Two Precious Peas in a Pod
Johanna is now 2-1/2 and Teddy is 15 months. When we go out, they hold hands in their double stroller and we're often asked if they are twins. They both have their father's smile -- a wide grin that crinkles their eyes -- as well as my pout. They have large ears (a gift from my family) and a gap between their first and second toes, which, doctors point out on my daughter, as a clinical feature of Down syndrome, even though my husband has it as well. When he cries, she brings him things to console him: her Elmo puppet, her favorite Dr. Seuss book. There are plenty of tussles, usually over toys or vegetable puffs, or my attention, but there are many moments of quiet coexistence when Teddy shows Johanna something that fascinates him and she pats him fondly on the head.

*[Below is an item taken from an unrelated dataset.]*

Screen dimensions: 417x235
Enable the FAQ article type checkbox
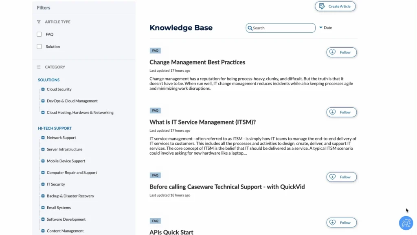click(40, 34)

Every evening, after bathtime and bedtime stories, I place Teddy into his crib. "Night night, Teddy," Johanna says, pressing her face against the side . She slides her fingers through the slats and he chortles in delight. I wish I could keep them in this bubble of innocence, a world without divisive labels such as "typical" child or "special needs," where it doesn't matter that my daughter has an extra chromosome in every cell in her body. I long to postpone that time when Teddy will become aware of his sister's differences and struggle with twinges of resentment or shame. But right now, it's just the two of them, holding onto each other and smiling. Looking at them, I don't see a child with a disability and a child without one. I just see my two precious children, Teddy and Johanna.